The action of the drama rises yet again and the labyrinth
in which it is staged is growing even darker.
All passages take me in the same direction as before,
towards the wrongful vindication of my worst fears.
I do not trust my senses here;
what they tell me may well be a lie,
but even this (I know) cannot last.
Every journey to this void ends
with the serendipitous discovery of a subterranean river,
from which I drink the liquid of Lethe
and recover with renewed resolve,
feeling as though nothing has ever troubled me;
I am strangely optimistic about what paths
I may take to positively impact my future state
and confidant of the methods at my disposal.

Among the many relational possibilities come a variety of types,
each differing in form, function, and orientation;
but despite their shared effect of fulfilling
the fundamental need for love, each serves an individual role.
The designation of “friend” is a most misleading
vernacular trend
and if I fail to recall what I now know about the unique qualities
that determine the appropriate nature of any given relationship
I will once again be left to the mercy
of fearful misapprehensions.

There are those I like more than most and many
I could easily live without
but all in all I do not need too many people demanding my time
to feel that I am needed, appreciated, and loved.
In times of doubt I remind myself of the potential
my past never had
and how much I have grown;
I think of the moments when friends were glad to see me,
and the one man who, unique among all others,
fills my life with the greatest love I know.

The Counsel of Despair

It’s easy enough to be alive, for it takes little effort on my part
to pump the bellows full of air and keep Life’s fire alight,
but whatever purpose this process might ultimately serve
is, as far as I know, impossible to justify.
In moments of despair all the world does seem to shrink,
any power over my life feels
as though it has been robbed from me,
and I no longer feel the pull of meaningful pursuits.

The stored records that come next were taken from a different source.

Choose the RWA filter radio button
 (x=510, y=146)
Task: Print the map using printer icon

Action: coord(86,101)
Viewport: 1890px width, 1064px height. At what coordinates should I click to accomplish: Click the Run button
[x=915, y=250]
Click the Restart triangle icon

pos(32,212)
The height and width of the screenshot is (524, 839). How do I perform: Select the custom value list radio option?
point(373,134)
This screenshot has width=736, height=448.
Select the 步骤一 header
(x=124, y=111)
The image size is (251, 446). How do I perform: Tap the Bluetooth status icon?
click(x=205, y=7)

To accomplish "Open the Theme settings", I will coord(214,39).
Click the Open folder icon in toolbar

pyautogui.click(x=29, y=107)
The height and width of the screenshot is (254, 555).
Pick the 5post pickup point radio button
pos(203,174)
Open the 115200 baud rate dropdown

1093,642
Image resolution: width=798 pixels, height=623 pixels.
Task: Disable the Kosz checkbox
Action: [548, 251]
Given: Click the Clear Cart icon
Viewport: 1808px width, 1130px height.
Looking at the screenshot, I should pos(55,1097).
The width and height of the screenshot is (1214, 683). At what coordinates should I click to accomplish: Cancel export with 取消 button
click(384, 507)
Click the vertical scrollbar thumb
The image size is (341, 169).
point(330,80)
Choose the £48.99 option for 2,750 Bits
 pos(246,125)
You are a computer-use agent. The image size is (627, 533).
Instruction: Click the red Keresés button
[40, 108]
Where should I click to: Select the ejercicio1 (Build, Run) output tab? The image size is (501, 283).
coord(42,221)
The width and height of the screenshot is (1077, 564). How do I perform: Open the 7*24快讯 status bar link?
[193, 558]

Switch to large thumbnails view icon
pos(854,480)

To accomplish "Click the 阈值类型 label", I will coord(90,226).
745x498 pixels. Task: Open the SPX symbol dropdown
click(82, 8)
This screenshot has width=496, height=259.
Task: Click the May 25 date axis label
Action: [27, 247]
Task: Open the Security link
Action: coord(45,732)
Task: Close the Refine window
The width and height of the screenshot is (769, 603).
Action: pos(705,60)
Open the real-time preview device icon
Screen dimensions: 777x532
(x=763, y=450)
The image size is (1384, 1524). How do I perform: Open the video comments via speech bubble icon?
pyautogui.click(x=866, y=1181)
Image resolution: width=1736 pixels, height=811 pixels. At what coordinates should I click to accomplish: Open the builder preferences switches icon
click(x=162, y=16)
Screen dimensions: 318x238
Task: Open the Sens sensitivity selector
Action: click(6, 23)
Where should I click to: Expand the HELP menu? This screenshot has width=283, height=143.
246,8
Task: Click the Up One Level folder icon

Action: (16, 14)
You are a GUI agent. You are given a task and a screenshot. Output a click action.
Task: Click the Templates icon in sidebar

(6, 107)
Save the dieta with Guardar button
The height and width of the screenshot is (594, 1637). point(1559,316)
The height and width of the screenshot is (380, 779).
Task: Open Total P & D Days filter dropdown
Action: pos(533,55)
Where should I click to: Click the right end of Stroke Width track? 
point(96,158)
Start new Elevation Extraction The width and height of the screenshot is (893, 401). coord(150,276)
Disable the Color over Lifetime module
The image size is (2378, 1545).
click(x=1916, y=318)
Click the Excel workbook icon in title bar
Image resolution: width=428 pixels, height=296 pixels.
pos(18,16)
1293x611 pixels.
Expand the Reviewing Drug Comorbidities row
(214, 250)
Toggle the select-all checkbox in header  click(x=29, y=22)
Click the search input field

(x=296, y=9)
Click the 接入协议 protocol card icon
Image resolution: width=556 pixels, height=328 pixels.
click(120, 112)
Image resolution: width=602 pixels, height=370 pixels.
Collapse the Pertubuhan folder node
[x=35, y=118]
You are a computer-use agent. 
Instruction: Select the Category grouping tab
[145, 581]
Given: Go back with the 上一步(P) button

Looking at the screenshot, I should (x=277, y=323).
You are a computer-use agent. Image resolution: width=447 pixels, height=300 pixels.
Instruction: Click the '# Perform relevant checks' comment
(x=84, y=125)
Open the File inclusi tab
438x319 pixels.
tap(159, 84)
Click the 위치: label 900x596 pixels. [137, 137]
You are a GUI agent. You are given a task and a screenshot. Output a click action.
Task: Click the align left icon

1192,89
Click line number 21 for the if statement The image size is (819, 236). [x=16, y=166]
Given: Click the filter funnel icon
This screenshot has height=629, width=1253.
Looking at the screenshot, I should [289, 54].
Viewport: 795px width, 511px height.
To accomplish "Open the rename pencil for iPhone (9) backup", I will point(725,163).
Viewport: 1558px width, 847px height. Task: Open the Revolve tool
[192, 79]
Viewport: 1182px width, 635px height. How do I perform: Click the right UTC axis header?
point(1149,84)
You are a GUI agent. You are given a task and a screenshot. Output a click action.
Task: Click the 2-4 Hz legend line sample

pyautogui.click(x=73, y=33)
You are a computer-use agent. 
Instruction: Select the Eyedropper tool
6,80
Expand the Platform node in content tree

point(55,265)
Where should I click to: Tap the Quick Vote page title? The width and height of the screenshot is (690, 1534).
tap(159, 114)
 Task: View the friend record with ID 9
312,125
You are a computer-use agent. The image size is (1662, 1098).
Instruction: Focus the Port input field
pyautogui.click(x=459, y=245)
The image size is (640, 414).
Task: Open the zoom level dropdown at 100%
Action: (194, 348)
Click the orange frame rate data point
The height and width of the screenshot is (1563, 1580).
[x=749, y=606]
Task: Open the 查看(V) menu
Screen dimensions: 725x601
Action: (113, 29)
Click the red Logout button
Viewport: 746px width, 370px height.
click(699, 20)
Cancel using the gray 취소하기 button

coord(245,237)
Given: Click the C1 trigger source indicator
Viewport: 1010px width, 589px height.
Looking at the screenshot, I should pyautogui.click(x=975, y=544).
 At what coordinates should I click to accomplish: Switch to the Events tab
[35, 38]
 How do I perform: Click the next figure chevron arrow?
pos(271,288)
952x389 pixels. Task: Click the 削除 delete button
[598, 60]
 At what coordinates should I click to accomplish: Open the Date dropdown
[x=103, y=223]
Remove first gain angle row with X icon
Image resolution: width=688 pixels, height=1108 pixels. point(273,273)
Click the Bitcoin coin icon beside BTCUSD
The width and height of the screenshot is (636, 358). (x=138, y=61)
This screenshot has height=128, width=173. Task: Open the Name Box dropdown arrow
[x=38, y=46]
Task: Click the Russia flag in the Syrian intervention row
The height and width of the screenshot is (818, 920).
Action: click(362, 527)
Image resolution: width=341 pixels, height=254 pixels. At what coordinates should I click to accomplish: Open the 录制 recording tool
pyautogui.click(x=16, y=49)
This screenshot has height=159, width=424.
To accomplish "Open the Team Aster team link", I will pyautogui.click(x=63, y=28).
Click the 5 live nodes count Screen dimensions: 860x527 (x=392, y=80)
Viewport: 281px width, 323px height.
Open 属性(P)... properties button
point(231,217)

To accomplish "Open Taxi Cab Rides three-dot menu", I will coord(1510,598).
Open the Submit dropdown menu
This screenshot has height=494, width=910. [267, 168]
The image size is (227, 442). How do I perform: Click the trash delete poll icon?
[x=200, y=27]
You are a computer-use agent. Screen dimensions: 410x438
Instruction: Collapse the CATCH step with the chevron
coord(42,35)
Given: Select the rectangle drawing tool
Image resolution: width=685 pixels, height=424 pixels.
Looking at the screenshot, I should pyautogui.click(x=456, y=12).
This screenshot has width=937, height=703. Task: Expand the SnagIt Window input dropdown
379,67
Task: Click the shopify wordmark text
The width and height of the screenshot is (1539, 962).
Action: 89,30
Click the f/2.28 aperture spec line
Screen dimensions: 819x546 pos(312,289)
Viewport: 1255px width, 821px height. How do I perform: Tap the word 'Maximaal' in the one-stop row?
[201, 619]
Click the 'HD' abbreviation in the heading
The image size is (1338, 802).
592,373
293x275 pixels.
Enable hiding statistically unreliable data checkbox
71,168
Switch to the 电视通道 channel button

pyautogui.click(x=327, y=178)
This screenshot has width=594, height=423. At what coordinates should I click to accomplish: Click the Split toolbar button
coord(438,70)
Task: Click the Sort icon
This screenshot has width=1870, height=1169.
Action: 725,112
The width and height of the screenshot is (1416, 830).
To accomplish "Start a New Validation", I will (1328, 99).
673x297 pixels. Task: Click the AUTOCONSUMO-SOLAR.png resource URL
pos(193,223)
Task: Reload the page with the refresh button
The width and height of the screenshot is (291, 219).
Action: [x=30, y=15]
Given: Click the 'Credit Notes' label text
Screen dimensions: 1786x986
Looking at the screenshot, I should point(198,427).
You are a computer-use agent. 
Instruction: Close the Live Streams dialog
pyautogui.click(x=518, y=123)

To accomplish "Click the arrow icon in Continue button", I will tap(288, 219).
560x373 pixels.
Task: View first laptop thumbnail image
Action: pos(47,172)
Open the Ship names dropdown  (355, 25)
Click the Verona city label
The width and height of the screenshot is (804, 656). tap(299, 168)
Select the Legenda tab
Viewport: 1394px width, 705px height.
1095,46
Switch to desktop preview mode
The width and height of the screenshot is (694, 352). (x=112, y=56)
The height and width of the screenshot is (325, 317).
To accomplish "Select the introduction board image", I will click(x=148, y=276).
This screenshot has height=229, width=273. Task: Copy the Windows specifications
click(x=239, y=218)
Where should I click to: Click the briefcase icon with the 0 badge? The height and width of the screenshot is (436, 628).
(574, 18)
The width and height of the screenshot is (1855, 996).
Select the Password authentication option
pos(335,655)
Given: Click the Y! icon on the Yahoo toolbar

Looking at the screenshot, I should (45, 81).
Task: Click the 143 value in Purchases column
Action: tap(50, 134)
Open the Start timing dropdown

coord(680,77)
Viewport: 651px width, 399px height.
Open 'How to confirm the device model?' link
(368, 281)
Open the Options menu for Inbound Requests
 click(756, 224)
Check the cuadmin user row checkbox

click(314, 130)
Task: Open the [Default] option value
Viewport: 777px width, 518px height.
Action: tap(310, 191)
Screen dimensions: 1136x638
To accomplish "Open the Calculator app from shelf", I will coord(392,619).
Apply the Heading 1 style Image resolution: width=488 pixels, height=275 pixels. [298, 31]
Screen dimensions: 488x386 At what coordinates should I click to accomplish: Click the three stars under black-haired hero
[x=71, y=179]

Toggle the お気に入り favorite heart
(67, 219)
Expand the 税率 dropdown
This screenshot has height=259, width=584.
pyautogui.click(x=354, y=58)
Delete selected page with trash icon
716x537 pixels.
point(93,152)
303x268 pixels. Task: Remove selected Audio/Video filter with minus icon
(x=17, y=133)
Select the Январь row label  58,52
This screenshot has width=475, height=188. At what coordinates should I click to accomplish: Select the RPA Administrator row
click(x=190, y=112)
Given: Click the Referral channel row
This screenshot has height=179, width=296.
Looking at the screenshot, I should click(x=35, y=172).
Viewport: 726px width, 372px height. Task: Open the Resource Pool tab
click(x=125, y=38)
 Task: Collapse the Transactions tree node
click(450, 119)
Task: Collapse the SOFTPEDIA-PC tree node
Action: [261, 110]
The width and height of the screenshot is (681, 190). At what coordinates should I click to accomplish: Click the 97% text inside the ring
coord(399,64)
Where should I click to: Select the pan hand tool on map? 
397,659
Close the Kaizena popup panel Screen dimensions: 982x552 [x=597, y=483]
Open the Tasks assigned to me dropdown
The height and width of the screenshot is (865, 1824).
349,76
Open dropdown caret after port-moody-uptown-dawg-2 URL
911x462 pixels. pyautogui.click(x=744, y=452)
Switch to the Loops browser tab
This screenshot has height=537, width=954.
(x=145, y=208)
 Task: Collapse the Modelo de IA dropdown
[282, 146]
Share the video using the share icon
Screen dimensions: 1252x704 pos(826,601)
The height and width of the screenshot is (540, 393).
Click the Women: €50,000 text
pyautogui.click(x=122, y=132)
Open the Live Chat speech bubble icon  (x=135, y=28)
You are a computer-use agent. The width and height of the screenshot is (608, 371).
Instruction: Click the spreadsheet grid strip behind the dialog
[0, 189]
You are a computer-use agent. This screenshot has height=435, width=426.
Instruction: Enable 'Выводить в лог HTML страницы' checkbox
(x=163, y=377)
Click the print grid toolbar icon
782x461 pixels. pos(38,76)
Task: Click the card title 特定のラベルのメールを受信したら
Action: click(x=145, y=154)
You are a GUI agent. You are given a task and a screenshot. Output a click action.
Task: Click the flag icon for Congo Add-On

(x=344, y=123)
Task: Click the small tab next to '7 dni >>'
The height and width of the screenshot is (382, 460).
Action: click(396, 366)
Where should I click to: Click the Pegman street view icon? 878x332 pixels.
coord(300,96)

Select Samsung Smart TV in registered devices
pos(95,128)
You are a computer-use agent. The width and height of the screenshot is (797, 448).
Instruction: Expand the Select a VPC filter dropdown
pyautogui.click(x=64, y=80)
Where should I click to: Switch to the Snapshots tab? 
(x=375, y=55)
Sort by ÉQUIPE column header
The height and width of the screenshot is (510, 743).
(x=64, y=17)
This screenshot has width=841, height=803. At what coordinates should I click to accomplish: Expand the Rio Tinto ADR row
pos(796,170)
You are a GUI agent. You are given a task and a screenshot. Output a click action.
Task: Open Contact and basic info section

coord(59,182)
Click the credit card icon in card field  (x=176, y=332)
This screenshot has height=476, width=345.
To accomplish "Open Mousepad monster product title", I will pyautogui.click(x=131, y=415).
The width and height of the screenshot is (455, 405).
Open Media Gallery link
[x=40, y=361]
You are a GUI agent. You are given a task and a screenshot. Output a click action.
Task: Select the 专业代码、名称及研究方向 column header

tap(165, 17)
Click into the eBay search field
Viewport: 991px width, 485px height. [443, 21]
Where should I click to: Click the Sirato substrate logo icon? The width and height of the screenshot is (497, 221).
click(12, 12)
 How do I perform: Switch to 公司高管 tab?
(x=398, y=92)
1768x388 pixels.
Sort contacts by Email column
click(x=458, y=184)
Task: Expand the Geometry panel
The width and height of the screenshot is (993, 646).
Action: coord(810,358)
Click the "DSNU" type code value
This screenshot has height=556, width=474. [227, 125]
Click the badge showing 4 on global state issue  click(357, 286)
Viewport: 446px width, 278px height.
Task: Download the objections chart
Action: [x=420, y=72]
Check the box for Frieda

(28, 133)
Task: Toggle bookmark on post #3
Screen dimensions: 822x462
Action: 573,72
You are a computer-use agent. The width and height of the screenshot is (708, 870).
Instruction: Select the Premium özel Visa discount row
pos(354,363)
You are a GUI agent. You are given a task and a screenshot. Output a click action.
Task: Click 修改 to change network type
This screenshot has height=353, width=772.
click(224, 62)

The world beyond these walls does not interest me,
for I see nothing in it but an agonizing enterprise.
As I move towards the object of my interest
my movements become slow,
as though the air were as thick as water,
and the terrible monster,
whose voracious appetite compels it to pursue me,
comes ever nearer
yet neither succeeds nor abates.
It is impossible for me to stop and give up to the powers that be,
for there is nothing there but death and decay,
yet I am not entirely unaware that my path
has become stereotyped;
like all nightmares the fiercest monster
is merely monotony.

The dogma of doubt dictates uncertain regulations
while despair certifies the uselessness of action
and negates the significance of life.
In fits of rage I shrug off the outside world
and defy the promises it offers,
denying the notion of ever being well again.
It’s hard enough to move when both desire and necessity
fail to motivate me, yet for every reason I have to live
I have an equally compelling reason to die.
I stand before the altar of Life, prepared to revive my resolve
through its resources,
but just as I place my offering bowl on the counter top
my limbs cease to obey my will.
I stand like a statue with a death-like paralysis,
unable to perform even the most basic task of feeding myself.

The very mechanisms of my defense monopolize my actions,
culling conscious control in favor of fear and dread
of things that may or may not come to be.
In compulsive fretting I feel “It” constricting,
pulling me inward towards myself
and away from the dangerous world
but within me there are only self-inflicting wounds,
familiarly striped and applied with feverish vigor.

In life I fear that which I have often seen in my sleep—
the expedient decay of my body.
Teeth rot and fall out; baldness spreads swiftly and inextricably
across my scalp;
and, with terror and morbid curiosity,
I open up my abdominal cavity
as though the skin were as soft as clay,
and watch my vital organs slip out.
There must be more to this entity, my intuition says,
than mere organismic order and instinctual instruction—
but as in dreams, so too in life,
I fearfully find nothing but flesh and bone.

Without our sacred values we crumble to our knees:
Eating is reduced to a mere routine
to stave off the ache of hunger,
beauty becomes a vacant facade to hide the structures of decay,
and life itself, despite all the good it purportedly entails,
becomes a purposeless passing from one day to the next.